C. Other Grounds for Jurisdiction under § 2255(e)
Crawley argues that he lacks a reasonable opportunity to raise his sentencing claim under § 2255 based on Sixth Circuit precedent, Hueso v. Barnhart, 948 F.3d 324 (6th Cir. 2020), which bars him from bringing a second or successive petition because the holding in Bolden is not a new constitutional ruling. As is discussed above, Bolden did not provide a new rule for Crawley's sentencing because the holding in McMurray also precluded use of predicate convictions based on a mens rea of recklessness. Therefore, his theory does not support § 2241(e) jurisdiction.
To the extent that Crawley argues he was unable to raise an ineffective assistance of counsel claim under § 2255, he is mistaken. Claims for ineffective assistance of counsel may be raised in a § 2255 petition. Massaro v. United States, 538 U.S. 500, 509 (2003). Crawley's failure to do so does not show that § 2255 was ineffective or inadequate to raise that claim as is necessary for jurisdiction under § 2255(e). See, e.g., Trenkler, 536 F.3d at 98-99; Copeland v. Hemingway, 36 Fed.Appx. 793, 795 (6th Cir. 2002); Ochoa v. Entzel, No. 18-cv-16, 2020 WL 8484736, at *5 (N.D. W.Va. Aug. 17, 2020); Seawood v. Terris, No. 2:17-cv-12367, 2018 WL 11025543, at *2 (E.D. Mich. May 30, 2018).

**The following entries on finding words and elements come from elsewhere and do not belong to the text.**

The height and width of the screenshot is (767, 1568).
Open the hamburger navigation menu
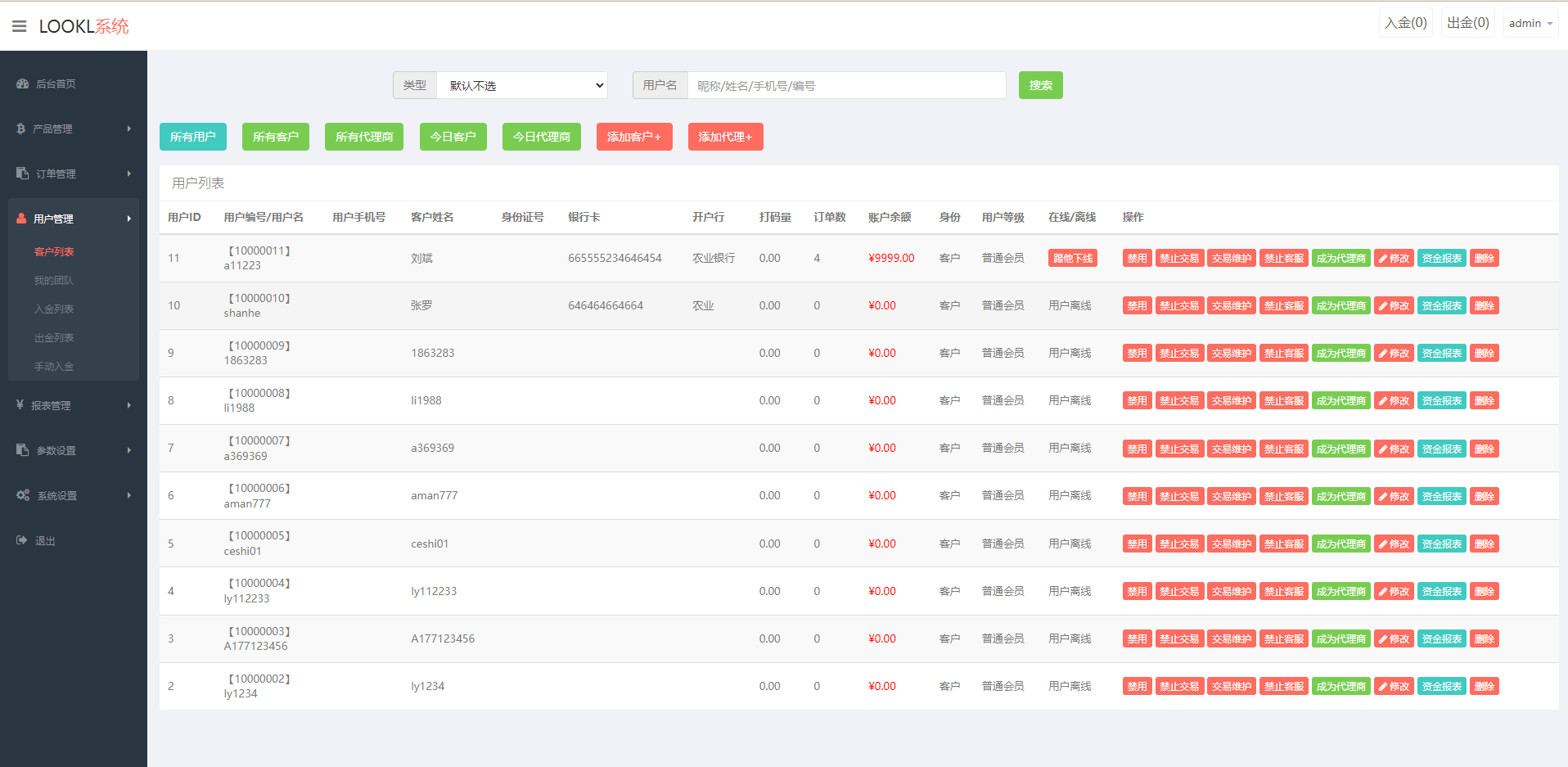(x=19, y=25)
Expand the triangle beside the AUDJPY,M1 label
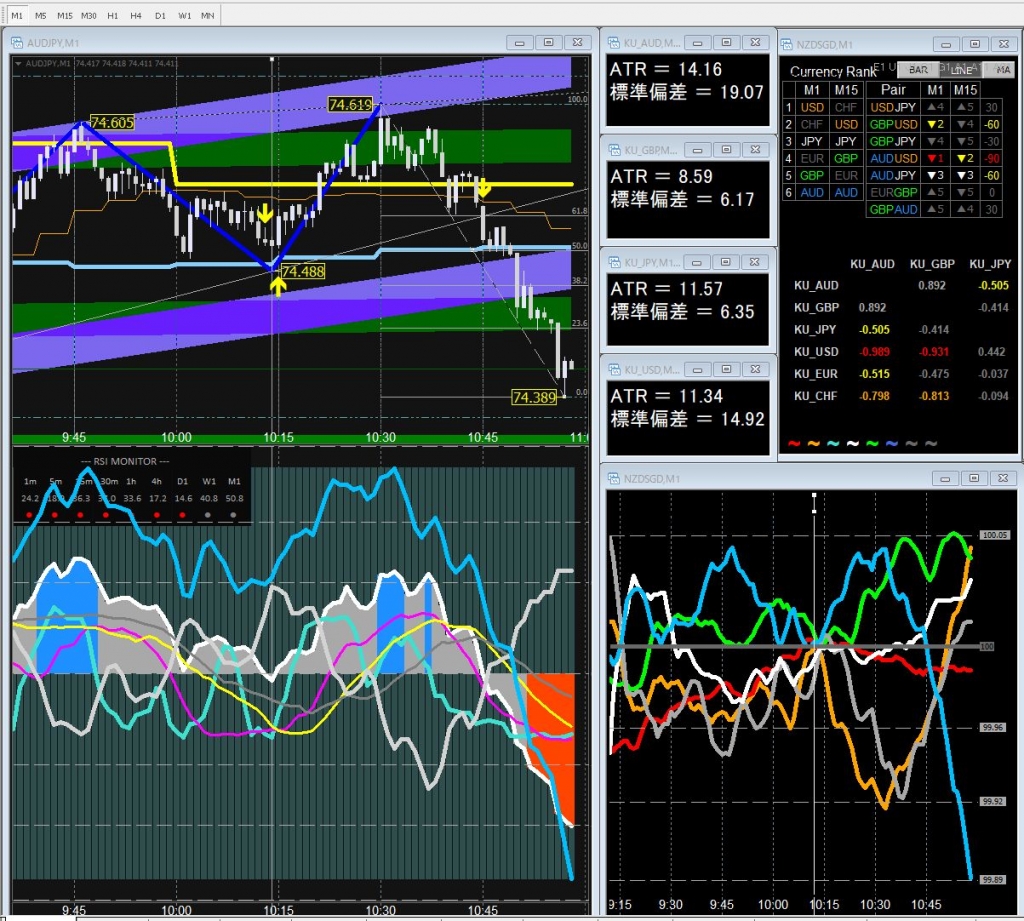 coord(18,64)
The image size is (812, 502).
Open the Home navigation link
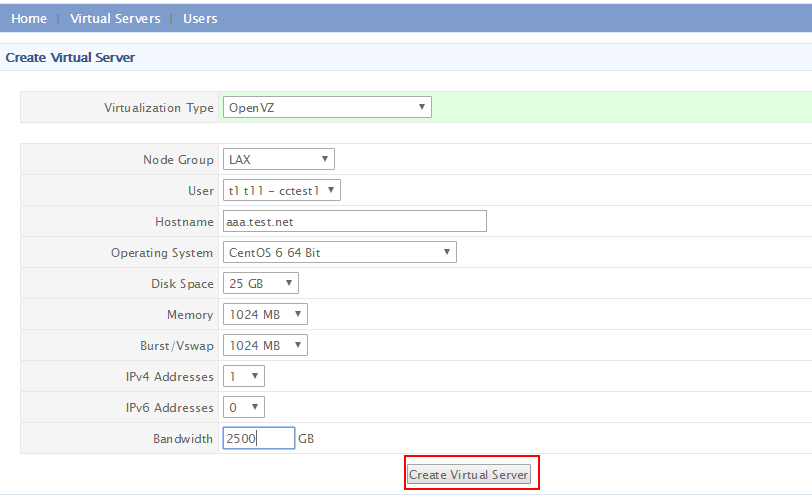[x=29, y=19]
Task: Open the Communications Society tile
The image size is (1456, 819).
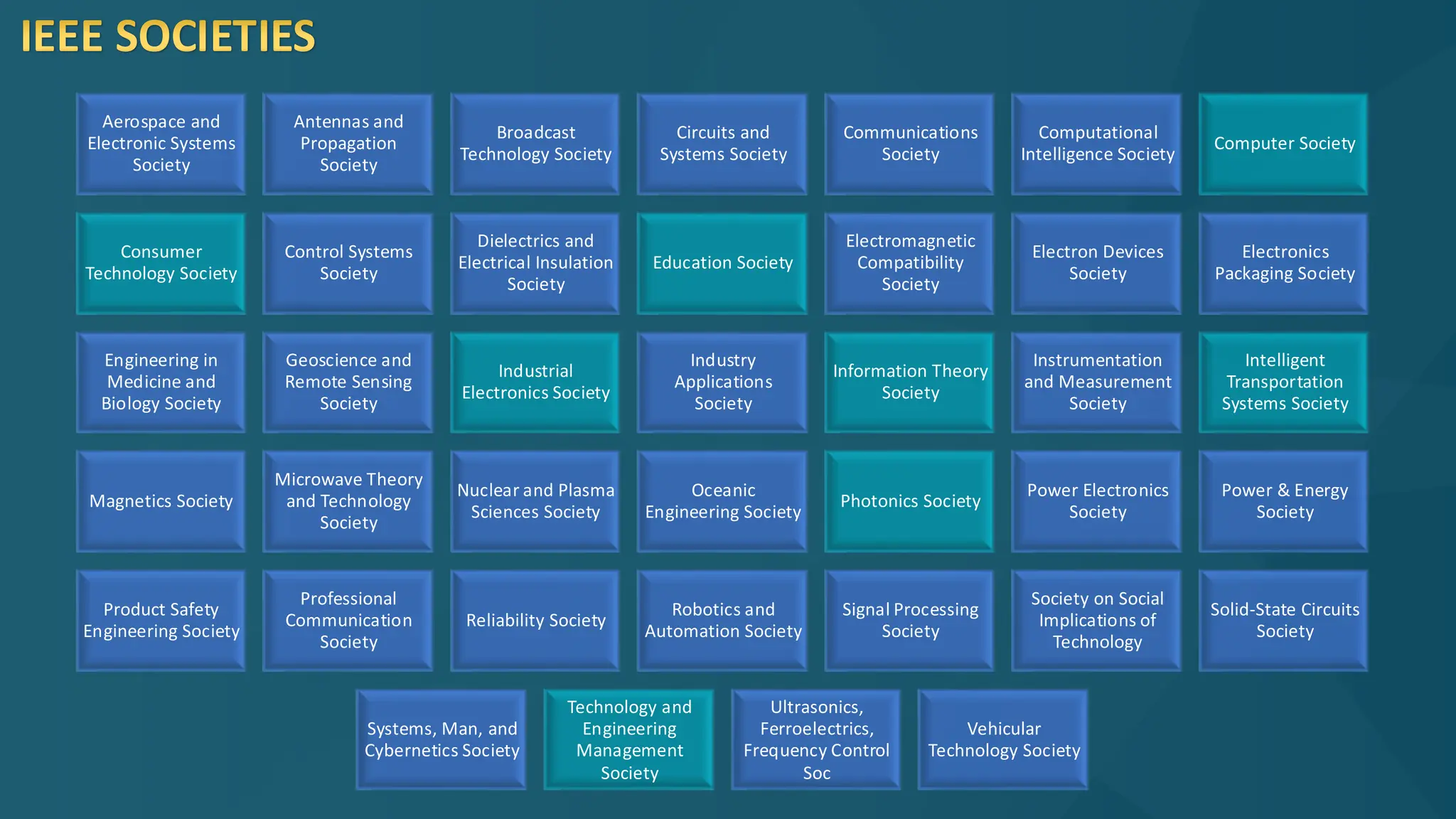Action: 909,144
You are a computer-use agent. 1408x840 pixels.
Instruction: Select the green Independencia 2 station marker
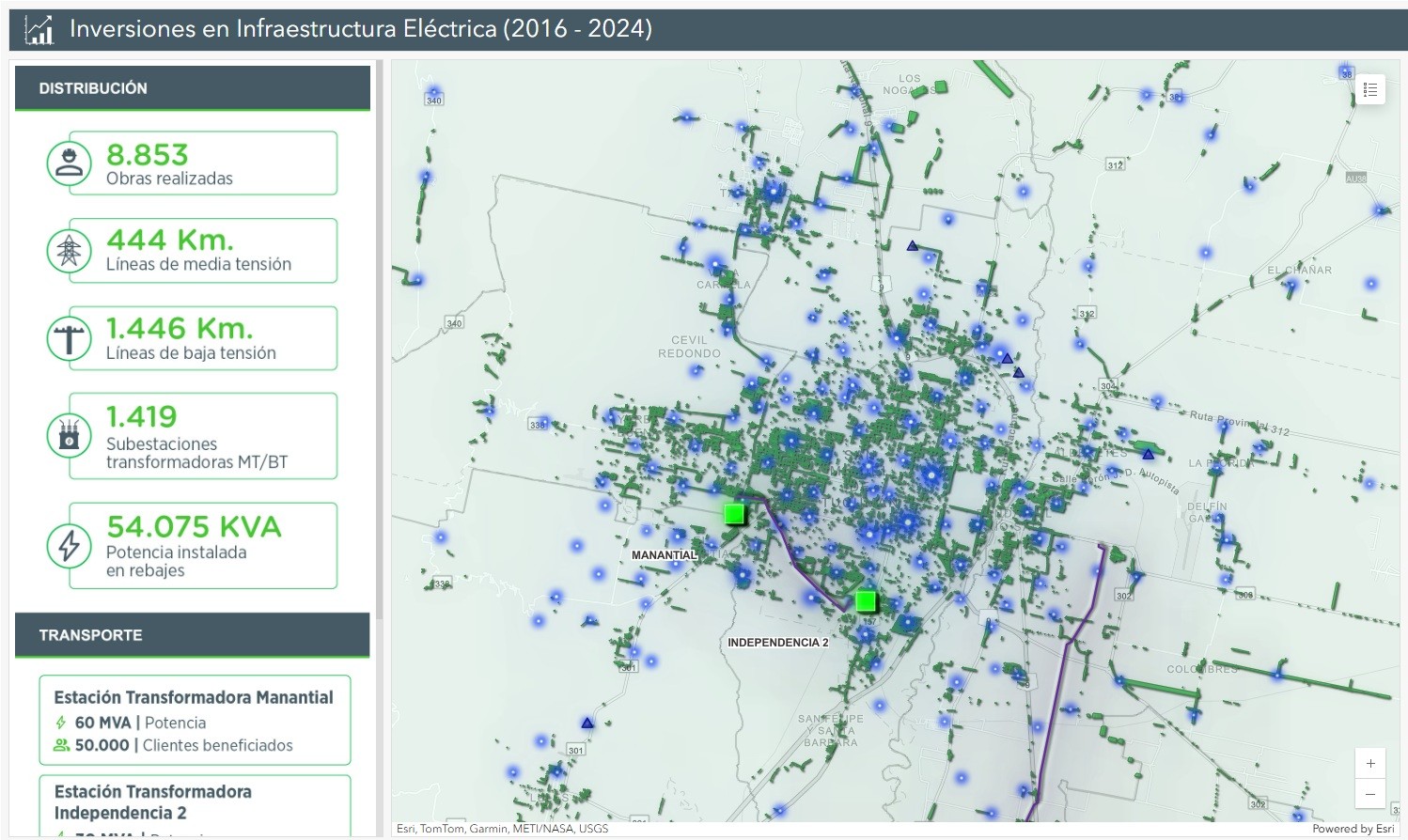(866, 600)
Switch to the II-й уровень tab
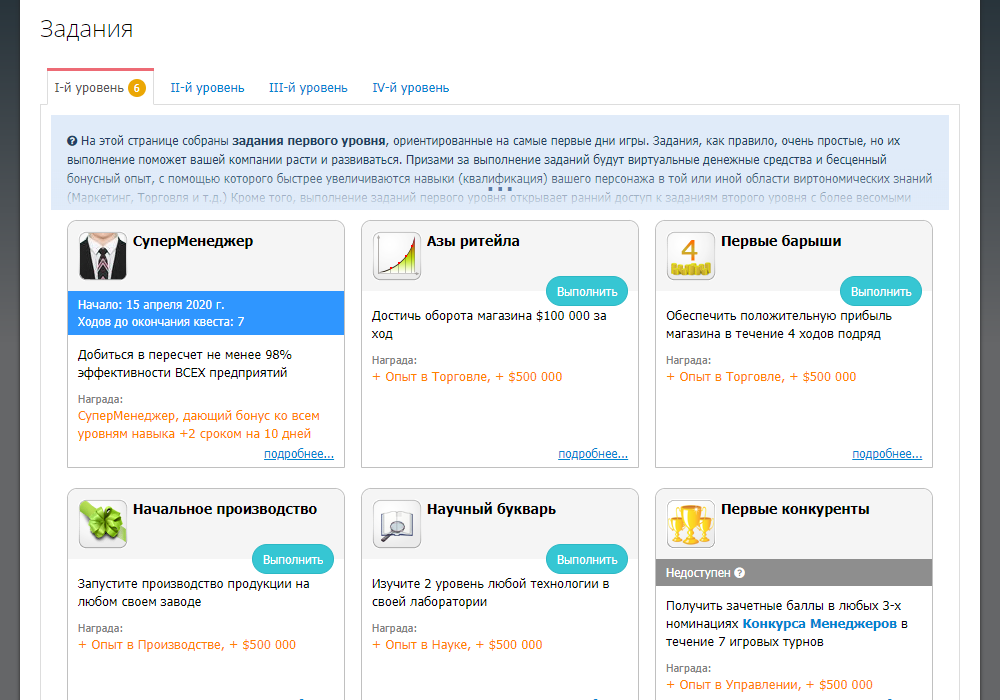 pos(207,88)
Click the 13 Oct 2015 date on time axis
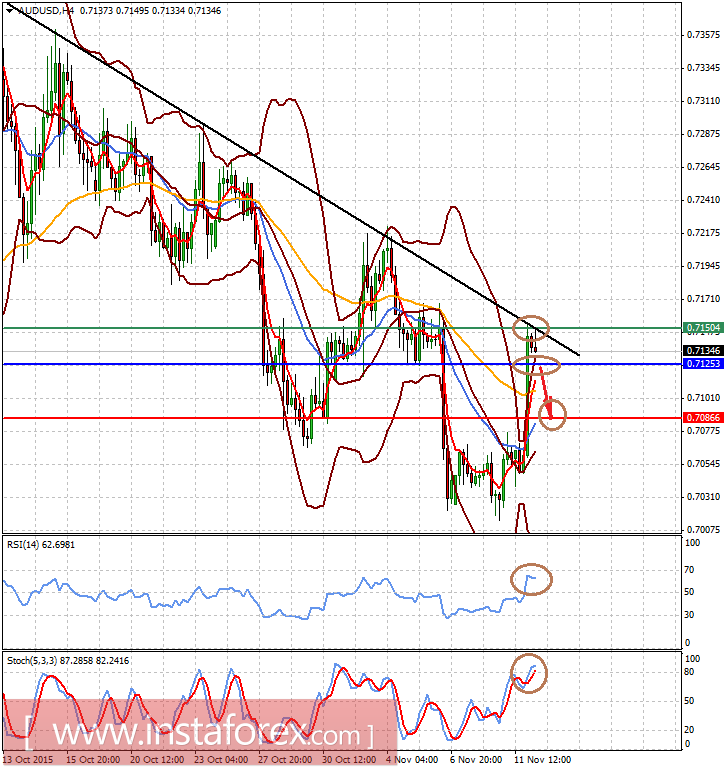The image size is (724, 768). coord(28,759)
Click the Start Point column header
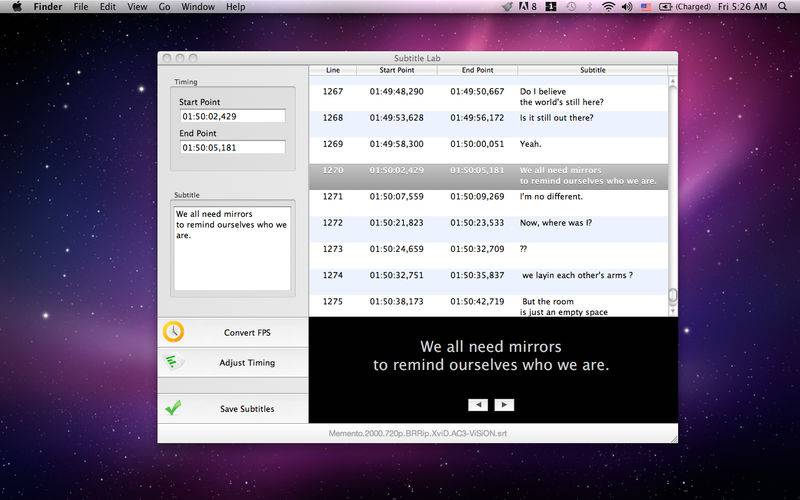This screenshot has width=800, height=500. 396,70
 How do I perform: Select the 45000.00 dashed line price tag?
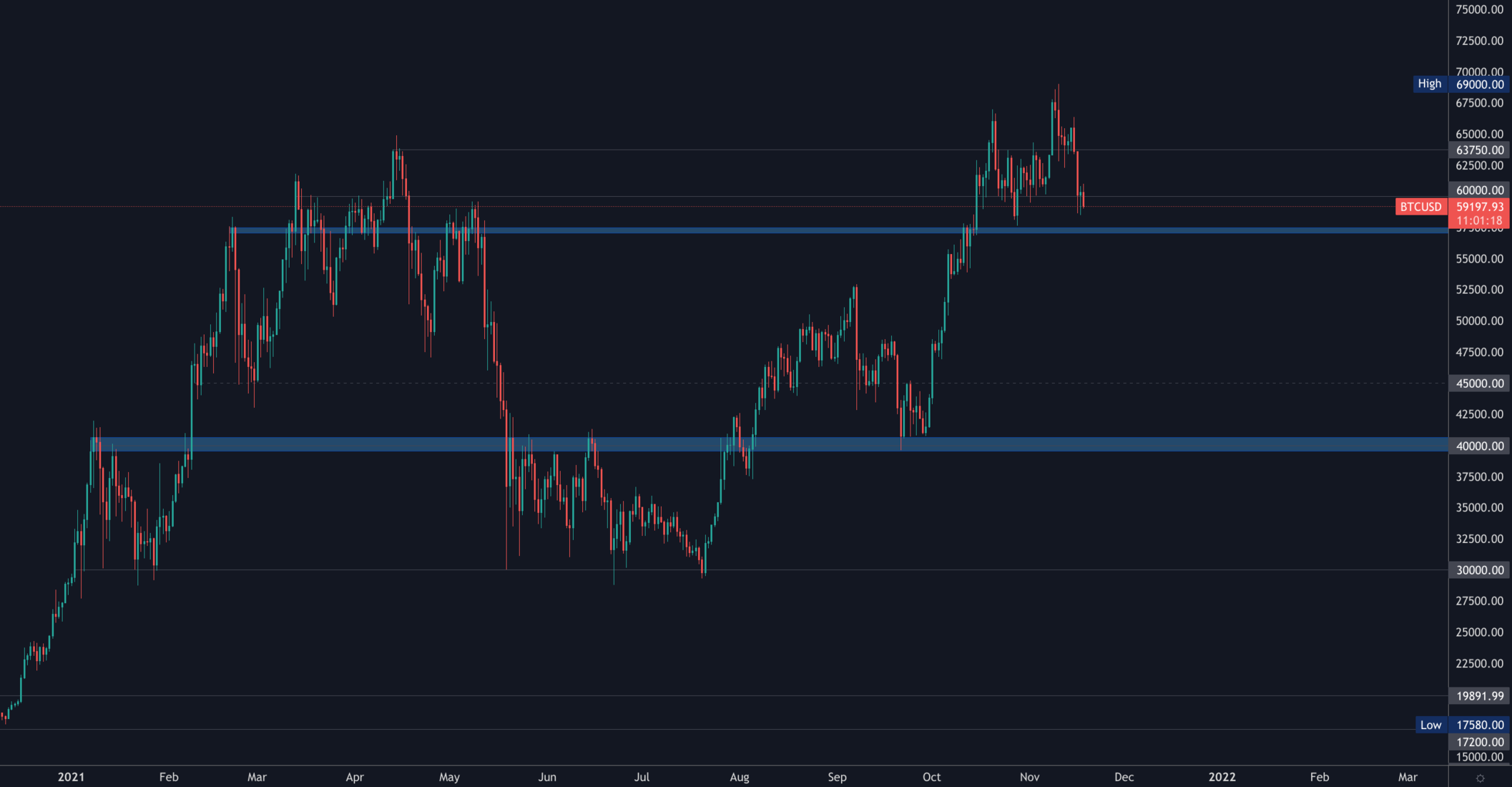click(1480, 383)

Crawley also challenges the validity of his underlying conviction for carjacking and argues that the carjacking conviction should not have been considered a predicate offense for purposes of career offender status. Crawley cannot attack the validity of a predicate state-court conviction, used to enhance his sentence, at sentencing or in a collateral proceeding after judgment. Daniels v. United States, 532 U.S. 374, 382-83 (2001). Therefore, Crawley's claims challenging the carjacking conviction are not cognizable here.
Because Crawley raises no grounds to support jurisdiction under the savings clause, § 2255(e), his habeas petition should be dismissed.
Conclusion
For the for going reasons, the district court should grant the warden's motion to dismiss (document no. 9).
Any objections to this Report and Recommendation must be filed within fourteen days of receipt of this notice. See Fed.R.Civ.P. 72(b)(2). The fourteen-day period may be extended upon motion. Only those issues raised in the objection to this Report and Recommendation are subject to review in the district court. See Sch. Union No. 37 v. United Natl Ins. Co., 617 F.3d 554, 564 (1st Cir. 2010). Any issues not preserved by such objection(s) are precluded on appeal. See id. Failure to file any objections within the specified time waives the right to appeal the district court's order. See Santos-Santos v. Torres-Centeno, 842 F.3d 163, 168 (1st Cir. 2016).